Abstract

Cytological specimens, such as fine needle aspirations (FNAs) and exfoliative cytology samples, are minimally invasive options for diagnostic purposes. Liquid-based cytology (LBC), originally designed for cervical cytology, has gained prominence as an alternative technique for non-gynecological cytology. Immunocytochemistry (ICC) is an ancillary method used when diagnosis becomes challenging due to morphological overlap or the need for cellular origin clarification. This study aims to assess the diagnostic utility of ICC when applied to LBC slides and evaluate its effectiveness in relation to the waiting (lag) time of residual material. A total of 74 cases in which ICC was applied to LBC slides were studied over one year in a reference pathology laboratory (Prof. Dr. Cemil Tascioglu, Pathology Laboratory, City Hospital, Istanbul, Turkey). Cases in which immunohistochemistry (IHC) was performed on formalin-fixed paraffin-embedded cell blocks were excluded. The SurePath PAP method was used for the main LBC cytology slides. For the ICC study, 1-4 PAP-stained LBC slides were obtained from each case's residual material and stained with a primary antibody. The positive immunostaining was obtained in 81% of cases. The samples were categorized into groups based on the waiting time of residual LBC material for ICC analysis: 1-5 days, 6-10 days, 11-20 days, and 21-38 days. Comparative analysis revealed a decline in ICC efficacy as the waiting (lag) time increased.

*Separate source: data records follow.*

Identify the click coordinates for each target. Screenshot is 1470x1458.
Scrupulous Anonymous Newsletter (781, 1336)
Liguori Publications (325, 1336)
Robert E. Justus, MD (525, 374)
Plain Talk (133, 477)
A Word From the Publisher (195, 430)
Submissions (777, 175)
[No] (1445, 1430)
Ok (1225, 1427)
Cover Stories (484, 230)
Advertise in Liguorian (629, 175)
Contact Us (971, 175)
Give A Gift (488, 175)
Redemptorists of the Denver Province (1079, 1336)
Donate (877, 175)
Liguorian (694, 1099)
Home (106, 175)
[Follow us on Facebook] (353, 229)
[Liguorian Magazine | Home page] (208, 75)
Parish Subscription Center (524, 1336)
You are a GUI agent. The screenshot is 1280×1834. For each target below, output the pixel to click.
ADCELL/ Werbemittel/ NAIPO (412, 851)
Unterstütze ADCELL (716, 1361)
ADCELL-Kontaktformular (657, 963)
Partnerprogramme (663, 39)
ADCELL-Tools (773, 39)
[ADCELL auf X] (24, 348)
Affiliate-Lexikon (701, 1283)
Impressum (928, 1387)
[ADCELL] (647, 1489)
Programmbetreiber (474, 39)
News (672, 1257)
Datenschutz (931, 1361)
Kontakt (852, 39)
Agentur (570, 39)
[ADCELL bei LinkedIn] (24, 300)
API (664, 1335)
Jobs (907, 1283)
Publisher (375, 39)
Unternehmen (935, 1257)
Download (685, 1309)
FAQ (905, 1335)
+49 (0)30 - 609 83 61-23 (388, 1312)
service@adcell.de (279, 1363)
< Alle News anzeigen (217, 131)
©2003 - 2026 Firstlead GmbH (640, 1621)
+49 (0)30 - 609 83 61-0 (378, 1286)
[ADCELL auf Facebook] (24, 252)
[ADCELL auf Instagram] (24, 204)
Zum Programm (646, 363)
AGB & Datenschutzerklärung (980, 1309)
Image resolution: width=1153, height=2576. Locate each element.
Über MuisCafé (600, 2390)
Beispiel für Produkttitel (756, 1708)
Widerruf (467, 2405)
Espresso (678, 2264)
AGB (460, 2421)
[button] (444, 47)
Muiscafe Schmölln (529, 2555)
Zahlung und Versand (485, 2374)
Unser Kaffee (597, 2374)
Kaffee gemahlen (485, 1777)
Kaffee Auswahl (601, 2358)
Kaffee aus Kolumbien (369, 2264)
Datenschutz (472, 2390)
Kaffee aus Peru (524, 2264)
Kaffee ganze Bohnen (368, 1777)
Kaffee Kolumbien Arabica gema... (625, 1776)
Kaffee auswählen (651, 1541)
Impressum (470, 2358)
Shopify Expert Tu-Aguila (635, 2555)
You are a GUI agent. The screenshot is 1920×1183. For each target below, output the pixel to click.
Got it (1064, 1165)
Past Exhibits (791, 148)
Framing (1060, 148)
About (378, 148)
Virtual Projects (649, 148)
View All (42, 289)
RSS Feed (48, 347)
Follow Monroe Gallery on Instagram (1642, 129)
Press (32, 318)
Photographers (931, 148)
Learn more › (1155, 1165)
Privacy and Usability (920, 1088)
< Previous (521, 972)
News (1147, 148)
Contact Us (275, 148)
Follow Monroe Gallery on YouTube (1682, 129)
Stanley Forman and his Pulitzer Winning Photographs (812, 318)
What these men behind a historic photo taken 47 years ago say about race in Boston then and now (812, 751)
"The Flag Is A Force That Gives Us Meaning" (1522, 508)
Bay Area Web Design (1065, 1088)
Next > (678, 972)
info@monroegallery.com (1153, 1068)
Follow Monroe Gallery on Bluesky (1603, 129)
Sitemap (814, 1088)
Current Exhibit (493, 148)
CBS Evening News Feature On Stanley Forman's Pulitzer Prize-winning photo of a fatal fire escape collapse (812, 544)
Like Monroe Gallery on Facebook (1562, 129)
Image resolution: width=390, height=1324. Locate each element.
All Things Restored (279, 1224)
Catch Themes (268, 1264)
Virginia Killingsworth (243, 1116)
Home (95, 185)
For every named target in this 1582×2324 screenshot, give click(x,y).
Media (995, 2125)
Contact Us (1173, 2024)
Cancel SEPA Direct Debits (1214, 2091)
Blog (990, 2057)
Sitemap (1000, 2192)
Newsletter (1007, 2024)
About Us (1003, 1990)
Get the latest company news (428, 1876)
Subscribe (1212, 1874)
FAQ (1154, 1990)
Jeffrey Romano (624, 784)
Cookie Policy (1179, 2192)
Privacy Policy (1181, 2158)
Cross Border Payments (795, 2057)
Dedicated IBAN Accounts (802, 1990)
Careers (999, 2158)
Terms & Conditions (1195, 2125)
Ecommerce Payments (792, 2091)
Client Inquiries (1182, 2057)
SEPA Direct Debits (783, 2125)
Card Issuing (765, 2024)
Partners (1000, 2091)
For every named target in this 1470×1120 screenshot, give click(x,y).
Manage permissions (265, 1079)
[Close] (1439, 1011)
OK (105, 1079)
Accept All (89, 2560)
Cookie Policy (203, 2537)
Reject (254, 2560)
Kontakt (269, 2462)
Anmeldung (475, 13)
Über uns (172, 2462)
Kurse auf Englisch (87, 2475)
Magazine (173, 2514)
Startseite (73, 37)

Additionally, a statistically significant difference was observed between the 11-20 days and 21-38 days groups (P < 0.05). An analysis of 142 LBC slides stained by ICC revealed that nuclear markers exhibited higher positivity compared to non-nuclear markers, although no significant difference was detected between the two groups. High positivity rates can be obtained in ICC studies performed on additional slides obtained from residual LBC material within the first 20 days. ICC applied to LBC slides is an important and useful alternative for diagnostic and prognostic markers in cases without a cell block or with a cell block without sufficient number of cells.